J Robert Verdun | |
Known For: | shareholders-rights advocate |
Occupation: | Book author |
Nationality: | Canadian |
J Robert Verdun is an activist shareholder-rights Canadian advocate, an author and a former editor of a weekly paper. He was also a defendant in an important defamation lawsuit.
Verdun was the founder or North Waterloo Publishing Ltd.,[1] the publisher (among other titles) of the weekly paper Elmira Independent, of which he was Editor from 1974 to 1999. In 1990, the Independent was the winner of the Michener Award "for its blanket coverage of a prolonged legal battle over contamination of the Elmira-St. Jacobs municipal water supply."[2] In 1999 he sold the newspaper to Torstar when David Galloway was Torstar's CEO.[3] Galloway later became a witness against Verdun in the defamation lawsuit.[4] [5]
Since the 1990s Verdun has been attending a dozen or so annual shareholders’ meetings a year. He has been instrumental in introducing several measures that benefit small investors in public companies. Amongst his accomplishments:
The ratio of between the compensation of a corporation’s top five executives and its profits, a measure that aims to increase compensation disclosure for the benefit of the company’s shareholders.

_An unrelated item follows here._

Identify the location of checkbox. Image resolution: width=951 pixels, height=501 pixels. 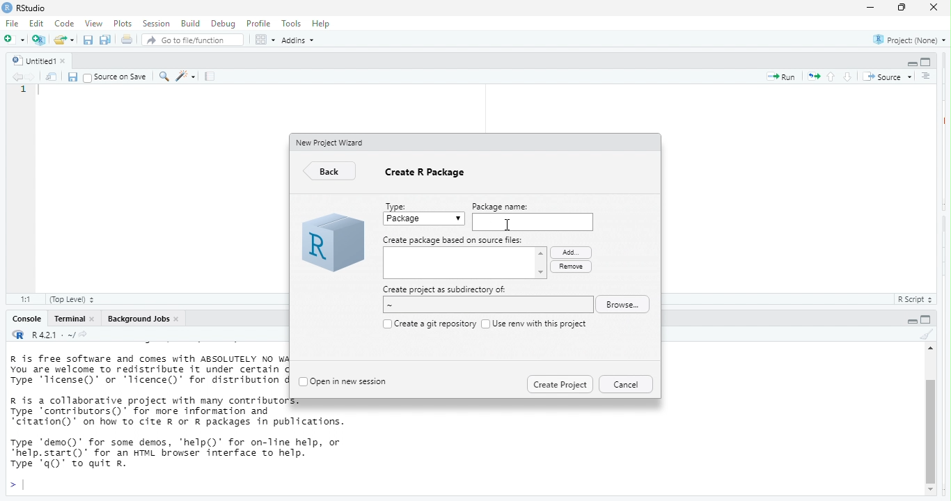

Before Verdun became active it was very common for Canadian public corporations to have the same person act both as the Chairman of its Board and its Chief Executive Officer, a clear case of a Conflict of Interest. For example BCE Inc, one of Canada’s largest corporations, had the same person acting as chairman and CEO when Jean Monty held both these positions.[6]
Verdun has been successful in convincing several public companies to produce more transparent financial statements and allow more democracy in board elections. He has done this through the inclusion of proposals in shareholder circulars, which became a standard after the Quebec Superior Court decision ordering the National Bank of Canada and RBC to print shareholder proposals in their proxy statements prior to their annual general meetings.[7]
Verdun has been attending shareholders meetings of banks,[8] [9] [10] insurance companies[7] and others such as Nortel Networks[11] [12] for well over a decade and has attempted to make boards of directors more accountable to the small investors who hold shares in these public companies. He has also appeared in legislative hearings before the legislative assembly of Ontario, Canada.
Verdun published a book, The Fox in Charge of the Biggest Henhouse in Canada,[13] which is not available for sale after a defamation suit was brought against Verdun by Robert Astley, who was chair of the board of the Canada Pension Plan Investment Board (CPPIB) and a director of the Bank of Montreal. The book cannot be published, circulated or promoted due to a June 14, 2011, Order of the Superior Court of Justice in the case of Astley v. Verdun.[14] [15] [16] [17] [18] [19] [20] Under the order, Verdun is prohibited from publishing or causing to be published, or otherwise disseminating or distributing in any manner whatsoever, this book or any statements or other communications which refer to Robert Astley by name, depiction or description.
See main article: Astley v. Verdun. On May 20, 2011, a jury in the Ontario Superior Court of Justice found that Verdun had defamed Astley on eight separate occasions, and that the defamation was done with malice. The jury awarded damages against Verdun in the amount of $650,000, and the trial judge ordered a very broad permanent injunction against Verdun from publishing anything about Astley. Verdun's counterclaim against Astley were earlier dismissed by the court, and his appeals regarding his counterclaim were dismissed at both the Court of Appeal for Ontario and the Supreme Court of Canada.